Road runway

A Lockheed C-130 Hercules about to land on the West German Bundesautobahn 29 (A29 Autobahn) near Ahlhorn during military exercise 'Highway 84'.
Road runway on the West German Bundesautobahn 29 (A29 Autobahn) near Ahlhorn.

A road runway or road base or highway airstrip (US), is a section of an automotive public road, highway, motorway, or similar, that is specially built (or adapted) to act as a runway for (primarily) military aircraft, and to serve as an emergency or auxiliary military airbase. These road runways allow military aircraft to continue operating even if the runway at their respective airbases (some of the most high-priority targets in any war) are degraded, damaged, or destroyed.

The first road runways were constructed towards the end of World War II in Nazi Germany, where the well-developed Reichsautobahn system allowed their military aircraft to use their motorways. During the Cold War, road runways were systematically built on both sides of the Iron Curtain, in many cases in response to the Six Day War and Operation Focus in 1967, where the Israeli Air Force in a surprise air strike disabled many of their opponents' air bases in just a few hours.[1][2] Countries which have built road runways include both West and East Germany, Singapore, North Korea, Taiwan, Sweden, Finland, Bulgaria, Switzerland (military significance),[3] Poland, India, Pakistan, and Czechoslovakia.
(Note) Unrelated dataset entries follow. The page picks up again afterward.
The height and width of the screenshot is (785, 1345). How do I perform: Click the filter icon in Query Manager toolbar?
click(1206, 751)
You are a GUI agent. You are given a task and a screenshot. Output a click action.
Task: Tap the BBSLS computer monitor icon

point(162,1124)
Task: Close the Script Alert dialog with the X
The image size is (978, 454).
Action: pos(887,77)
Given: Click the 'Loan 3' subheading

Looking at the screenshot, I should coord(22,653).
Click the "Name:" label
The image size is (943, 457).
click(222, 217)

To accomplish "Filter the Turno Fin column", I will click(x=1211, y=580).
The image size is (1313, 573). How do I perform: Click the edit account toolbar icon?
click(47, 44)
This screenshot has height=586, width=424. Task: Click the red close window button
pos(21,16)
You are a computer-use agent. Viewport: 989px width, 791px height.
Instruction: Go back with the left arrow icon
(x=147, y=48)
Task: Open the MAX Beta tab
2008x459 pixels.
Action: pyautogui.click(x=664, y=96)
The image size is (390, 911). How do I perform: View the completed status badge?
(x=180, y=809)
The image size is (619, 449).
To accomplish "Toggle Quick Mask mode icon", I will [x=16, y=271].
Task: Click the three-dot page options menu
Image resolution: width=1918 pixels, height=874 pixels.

  1. ^ "1967 Middle East War". News.BBC.co.uk. BBC News. Retrieved 1 May 2019.
  2. ^ Cite error: The named reference :2 was invoked but never defined (see the help page).
  3. ^ Uno Zero Zero – Ein Jahrhundert Schweizer Luftwaffe (in German). Aeropublications, Swiss Air Force. 2013. p. 324. ISBN 978-3-9524239-0-5. Archived from the original on 15 August 2016. {{cite book}}: |website= ignored (help)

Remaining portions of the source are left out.